Testo del documento:
■ ■ ■ ■ ■

La diagnosi del tumore della vescica viene posta dallo specialista urologo attraverso l’integrazione di più esami. Nessun singolo accertamento, da solo, è sempre sufficiente: il percorso diagnostico serve a identificare la lesione, confermarne la natura tumorale e stabilire quanto profondamente infiltri la parete della vescica.
Le prime indagini che portano al sospetto di tumore della vescica sono l’esame chimico-fisico delle urine, che consente di rilevare anche tracce microscopiche di sangue nelle urine, e la citologia urinaria, che consiste nell’analisi microscopica delle cellule eliminate con le urine e serve a ricercare cellule sospette o francamente tumorali.
Il primo esame strumentale richiesto in caso di sospetta neoformazione vescicale è invece l’ecografia delle vie urinarie. Si tratta di un esame non invasivo, indolore e facilmente eseguibile. Permette di visualizzare la vescica e l’eventuale presenza di lesioni al suo interno, anche se lesioni molto piccole, piatte o localizzate in zone difficili possono non essere evidenti.
L’esame che conferma la presenza di lesioni vescicali è la cistoscopia, un esame endoscopico che permette di osservare direttamente l’interno della vescica grazie ad uno strumento (cistoscopio) sottile e dotato di una telecamera. In ambulatorio, previa anestesia locale, l’urologo introduce il cistoscopio attraverso l’uretra fino alla vescica.
Nei casi in cui è indicato, è fondamentale procedere ad una stadiazione sistemica mediante Uro-TC, una TAC con mezzo di contrasto dedicata allo studio delle vie urinarie.

■ ■ ■ ■ ■

Materiale fornito:
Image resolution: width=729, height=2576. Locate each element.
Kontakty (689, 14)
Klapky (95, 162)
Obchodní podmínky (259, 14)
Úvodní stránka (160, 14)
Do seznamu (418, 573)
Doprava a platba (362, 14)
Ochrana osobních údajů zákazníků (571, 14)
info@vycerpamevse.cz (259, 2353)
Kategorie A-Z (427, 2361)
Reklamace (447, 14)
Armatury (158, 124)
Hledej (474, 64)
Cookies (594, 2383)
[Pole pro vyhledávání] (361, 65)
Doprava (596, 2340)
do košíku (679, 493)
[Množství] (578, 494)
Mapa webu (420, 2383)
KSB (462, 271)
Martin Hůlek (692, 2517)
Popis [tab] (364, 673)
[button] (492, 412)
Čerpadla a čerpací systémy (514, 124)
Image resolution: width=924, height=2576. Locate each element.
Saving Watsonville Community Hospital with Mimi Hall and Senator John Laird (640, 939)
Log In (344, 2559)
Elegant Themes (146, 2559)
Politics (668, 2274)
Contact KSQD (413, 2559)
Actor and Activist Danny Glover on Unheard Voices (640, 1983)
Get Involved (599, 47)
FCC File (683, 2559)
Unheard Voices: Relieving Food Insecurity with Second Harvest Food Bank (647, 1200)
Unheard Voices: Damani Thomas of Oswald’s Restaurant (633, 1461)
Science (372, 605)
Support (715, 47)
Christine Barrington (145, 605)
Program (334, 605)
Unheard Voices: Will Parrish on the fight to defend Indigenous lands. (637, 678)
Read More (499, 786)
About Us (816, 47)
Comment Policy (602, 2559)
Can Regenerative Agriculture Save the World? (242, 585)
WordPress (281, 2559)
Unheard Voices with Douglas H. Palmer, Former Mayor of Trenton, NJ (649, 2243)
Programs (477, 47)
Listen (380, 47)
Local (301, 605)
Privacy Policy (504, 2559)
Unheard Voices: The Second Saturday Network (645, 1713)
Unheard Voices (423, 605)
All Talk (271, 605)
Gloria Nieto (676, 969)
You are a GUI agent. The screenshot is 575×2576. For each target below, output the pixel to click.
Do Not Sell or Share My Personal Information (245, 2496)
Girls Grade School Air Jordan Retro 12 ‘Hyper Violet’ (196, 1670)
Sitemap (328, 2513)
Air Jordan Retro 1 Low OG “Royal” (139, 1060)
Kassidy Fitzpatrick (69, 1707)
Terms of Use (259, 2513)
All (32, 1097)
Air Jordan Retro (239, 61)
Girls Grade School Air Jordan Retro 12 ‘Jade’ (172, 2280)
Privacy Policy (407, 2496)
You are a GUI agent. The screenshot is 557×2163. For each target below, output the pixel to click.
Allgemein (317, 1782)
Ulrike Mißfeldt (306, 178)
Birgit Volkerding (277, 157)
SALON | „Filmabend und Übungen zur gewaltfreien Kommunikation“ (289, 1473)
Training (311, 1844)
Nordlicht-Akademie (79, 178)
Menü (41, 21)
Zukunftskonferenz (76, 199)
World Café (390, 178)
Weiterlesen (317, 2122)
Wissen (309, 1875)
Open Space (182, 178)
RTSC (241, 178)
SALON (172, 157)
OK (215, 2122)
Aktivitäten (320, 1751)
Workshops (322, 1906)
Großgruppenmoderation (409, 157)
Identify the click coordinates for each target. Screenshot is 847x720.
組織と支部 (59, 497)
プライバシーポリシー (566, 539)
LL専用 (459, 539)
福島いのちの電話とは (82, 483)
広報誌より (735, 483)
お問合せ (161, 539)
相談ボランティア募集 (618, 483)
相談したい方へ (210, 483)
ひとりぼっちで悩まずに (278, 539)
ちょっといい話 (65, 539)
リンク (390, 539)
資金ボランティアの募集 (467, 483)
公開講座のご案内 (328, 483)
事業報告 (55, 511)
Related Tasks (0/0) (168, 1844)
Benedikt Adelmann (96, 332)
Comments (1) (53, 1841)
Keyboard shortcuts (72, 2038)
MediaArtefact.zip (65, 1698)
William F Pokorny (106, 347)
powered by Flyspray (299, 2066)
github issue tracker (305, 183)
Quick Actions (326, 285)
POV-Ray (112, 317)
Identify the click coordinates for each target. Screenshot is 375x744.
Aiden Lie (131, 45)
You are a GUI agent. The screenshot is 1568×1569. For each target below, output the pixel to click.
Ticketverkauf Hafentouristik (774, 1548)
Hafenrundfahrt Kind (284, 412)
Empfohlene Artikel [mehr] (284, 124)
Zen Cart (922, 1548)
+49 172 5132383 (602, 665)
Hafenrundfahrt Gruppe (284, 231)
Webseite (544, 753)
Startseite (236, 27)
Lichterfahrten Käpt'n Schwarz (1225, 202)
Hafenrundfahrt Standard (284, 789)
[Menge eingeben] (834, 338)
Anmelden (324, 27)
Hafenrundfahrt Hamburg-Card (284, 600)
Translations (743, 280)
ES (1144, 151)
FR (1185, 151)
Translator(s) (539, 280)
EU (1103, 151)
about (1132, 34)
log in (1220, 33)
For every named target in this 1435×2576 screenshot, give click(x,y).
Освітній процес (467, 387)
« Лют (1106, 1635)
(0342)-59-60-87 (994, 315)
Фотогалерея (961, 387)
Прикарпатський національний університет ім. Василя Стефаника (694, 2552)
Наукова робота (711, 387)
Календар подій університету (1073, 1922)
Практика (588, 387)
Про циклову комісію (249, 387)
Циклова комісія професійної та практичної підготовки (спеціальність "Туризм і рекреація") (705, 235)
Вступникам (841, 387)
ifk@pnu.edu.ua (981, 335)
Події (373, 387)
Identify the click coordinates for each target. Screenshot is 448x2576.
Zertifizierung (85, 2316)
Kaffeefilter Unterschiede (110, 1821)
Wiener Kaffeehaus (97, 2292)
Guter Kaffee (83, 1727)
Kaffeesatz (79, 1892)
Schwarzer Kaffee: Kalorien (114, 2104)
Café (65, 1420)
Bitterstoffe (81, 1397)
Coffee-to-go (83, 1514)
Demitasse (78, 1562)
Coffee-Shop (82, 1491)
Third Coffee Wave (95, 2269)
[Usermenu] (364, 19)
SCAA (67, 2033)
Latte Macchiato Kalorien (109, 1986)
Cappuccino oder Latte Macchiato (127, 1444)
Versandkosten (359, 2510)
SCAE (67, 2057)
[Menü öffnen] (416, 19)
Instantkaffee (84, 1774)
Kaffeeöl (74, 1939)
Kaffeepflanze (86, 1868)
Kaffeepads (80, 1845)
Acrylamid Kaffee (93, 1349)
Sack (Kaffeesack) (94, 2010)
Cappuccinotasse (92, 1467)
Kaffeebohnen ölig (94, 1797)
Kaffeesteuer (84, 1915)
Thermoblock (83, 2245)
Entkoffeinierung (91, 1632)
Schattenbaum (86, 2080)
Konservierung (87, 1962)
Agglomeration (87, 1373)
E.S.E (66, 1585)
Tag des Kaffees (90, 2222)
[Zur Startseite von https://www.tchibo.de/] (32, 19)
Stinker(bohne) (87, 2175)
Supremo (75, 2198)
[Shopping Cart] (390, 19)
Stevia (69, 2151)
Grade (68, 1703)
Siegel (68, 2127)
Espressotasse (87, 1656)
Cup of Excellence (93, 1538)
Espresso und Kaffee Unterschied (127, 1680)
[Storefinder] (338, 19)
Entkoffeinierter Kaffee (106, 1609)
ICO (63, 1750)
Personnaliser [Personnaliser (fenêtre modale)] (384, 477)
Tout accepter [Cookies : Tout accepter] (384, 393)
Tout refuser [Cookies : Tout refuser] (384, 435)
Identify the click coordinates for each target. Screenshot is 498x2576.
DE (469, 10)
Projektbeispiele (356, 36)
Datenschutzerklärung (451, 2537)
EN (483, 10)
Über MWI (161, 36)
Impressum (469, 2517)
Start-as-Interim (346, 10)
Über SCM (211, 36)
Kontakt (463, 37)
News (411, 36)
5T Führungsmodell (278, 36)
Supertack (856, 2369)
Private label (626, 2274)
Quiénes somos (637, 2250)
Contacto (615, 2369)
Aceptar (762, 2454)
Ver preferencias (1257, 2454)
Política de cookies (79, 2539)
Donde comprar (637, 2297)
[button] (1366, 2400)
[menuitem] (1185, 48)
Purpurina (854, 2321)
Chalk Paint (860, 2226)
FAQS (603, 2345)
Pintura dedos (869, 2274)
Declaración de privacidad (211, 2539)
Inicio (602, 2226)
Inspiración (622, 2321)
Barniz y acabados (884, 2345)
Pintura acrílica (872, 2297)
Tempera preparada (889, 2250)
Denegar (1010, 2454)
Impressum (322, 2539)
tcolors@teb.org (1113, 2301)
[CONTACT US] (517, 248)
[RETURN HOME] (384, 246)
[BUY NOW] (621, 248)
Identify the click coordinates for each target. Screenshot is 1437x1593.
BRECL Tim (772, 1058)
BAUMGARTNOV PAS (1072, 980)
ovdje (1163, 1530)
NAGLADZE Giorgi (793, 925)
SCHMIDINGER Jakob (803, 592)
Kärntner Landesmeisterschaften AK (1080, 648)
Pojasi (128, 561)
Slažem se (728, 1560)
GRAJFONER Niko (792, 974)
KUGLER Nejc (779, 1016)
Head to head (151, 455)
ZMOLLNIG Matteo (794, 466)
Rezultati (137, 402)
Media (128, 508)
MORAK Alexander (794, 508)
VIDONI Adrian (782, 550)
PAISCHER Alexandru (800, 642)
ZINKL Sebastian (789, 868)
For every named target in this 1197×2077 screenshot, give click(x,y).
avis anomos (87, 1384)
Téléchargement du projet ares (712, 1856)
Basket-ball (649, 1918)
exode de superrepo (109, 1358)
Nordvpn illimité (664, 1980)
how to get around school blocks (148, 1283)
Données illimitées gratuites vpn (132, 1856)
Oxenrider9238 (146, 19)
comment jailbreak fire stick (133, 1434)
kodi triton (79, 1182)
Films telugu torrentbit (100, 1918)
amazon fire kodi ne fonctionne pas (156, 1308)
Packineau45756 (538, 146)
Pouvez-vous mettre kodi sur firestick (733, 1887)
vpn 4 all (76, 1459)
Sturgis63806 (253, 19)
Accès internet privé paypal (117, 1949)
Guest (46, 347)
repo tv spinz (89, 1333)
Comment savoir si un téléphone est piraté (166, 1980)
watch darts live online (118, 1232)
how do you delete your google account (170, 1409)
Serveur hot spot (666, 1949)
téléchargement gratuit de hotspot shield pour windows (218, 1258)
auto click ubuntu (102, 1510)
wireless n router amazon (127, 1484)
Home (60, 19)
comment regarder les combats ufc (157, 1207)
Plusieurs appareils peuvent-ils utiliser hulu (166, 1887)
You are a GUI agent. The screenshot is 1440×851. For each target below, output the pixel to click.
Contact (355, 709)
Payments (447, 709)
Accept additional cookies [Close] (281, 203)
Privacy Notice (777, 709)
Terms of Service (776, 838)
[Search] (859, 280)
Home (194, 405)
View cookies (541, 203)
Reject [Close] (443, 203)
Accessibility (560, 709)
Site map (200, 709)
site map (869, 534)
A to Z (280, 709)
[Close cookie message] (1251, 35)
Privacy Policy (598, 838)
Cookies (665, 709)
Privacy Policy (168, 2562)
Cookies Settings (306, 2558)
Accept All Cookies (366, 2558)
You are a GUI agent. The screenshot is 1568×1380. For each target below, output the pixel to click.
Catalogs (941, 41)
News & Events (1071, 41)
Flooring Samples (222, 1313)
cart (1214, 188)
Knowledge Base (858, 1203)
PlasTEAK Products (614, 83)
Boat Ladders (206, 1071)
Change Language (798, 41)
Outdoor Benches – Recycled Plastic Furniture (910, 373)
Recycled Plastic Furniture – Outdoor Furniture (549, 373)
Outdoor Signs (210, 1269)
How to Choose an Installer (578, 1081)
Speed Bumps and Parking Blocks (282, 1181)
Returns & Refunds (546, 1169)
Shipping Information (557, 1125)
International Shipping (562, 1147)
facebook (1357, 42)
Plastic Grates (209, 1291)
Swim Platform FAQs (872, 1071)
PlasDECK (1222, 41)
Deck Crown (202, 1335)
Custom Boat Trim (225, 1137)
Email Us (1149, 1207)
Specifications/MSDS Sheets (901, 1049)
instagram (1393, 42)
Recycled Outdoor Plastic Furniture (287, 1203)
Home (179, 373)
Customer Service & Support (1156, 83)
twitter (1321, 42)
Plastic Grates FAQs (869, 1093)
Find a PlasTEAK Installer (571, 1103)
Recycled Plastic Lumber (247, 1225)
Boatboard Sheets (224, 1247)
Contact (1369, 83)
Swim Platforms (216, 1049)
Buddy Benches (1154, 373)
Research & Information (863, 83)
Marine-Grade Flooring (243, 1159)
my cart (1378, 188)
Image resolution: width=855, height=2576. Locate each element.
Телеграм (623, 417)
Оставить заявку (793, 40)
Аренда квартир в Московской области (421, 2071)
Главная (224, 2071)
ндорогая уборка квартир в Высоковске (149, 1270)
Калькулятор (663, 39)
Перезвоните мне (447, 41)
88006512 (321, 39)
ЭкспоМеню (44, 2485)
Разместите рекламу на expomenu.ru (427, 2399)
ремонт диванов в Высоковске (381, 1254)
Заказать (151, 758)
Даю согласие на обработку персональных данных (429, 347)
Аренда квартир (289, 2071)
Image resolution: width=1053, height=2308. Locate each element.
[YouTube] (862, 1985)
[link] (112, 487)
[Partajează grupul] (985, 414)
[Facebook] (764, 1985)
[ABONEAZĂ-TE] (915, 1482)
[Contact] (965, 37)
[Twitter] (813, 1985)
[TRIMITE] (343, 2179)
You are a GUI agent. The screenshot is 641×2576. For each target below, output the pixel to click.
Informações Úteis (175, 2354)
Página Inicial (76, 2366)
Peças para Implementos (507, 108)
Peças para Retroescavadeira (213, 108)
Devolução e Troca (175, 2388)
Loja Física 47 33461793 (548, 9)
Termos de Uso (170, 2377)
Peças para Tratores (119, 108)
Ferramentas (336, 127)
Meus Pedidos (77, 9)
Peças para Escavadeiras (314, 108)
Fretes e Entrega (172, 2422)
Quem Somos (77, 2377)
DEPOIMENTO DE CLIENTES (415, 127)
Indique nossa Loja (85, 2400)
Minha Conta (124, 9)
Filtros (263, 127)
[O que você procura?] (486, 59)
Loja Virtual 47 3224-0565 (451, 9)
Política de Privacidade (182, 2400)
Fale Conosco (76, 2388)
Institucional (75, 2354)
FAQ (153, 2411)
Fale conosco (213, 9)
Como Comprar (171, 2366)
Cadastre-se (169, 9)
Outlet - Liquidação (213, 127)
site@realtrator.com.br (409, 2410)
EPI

■ ■ ■ ■ ■

Compiti da svolgere:
• A. Stampa il passo del testo sulla diagnosi del tumore della vescica che comincia con "Le prime indagini" e prosegue fino a "o francamente tumorali.".
• B. Riscrivi in forma di elenco il paragrafo del testo sulla diagnosi del tumore della vescica che inizia con "Il primo esame strumentale", mantenendone i fatti principali.

Risposte attese:
• A.
Le prime indagini che portano al sospetto di tumore della vescica sono l’esame chimico-fisico delle urine, che consente di rilevare anche tracce microscopiche di sangue nelle urine, e la citologia urinaria, che consiste nell’analisi microscopica delle cellule eliminate con le urine e serve a ricercare cellule sospette o francamente tumorali.

• B.
- Primo esame strumentale in caso di sospetta neoformazione vescicale: ecografia delle vie urinarie.
- Caratteristiche: non invasiva, indolore, facilmente eseguibile.
- Consente di visualizzare la vescica ed eventuali lesioni al suo interno.
- Limite: lesioni molto piccole, piatte o localizzate in zone difficili possono non essere evidenti.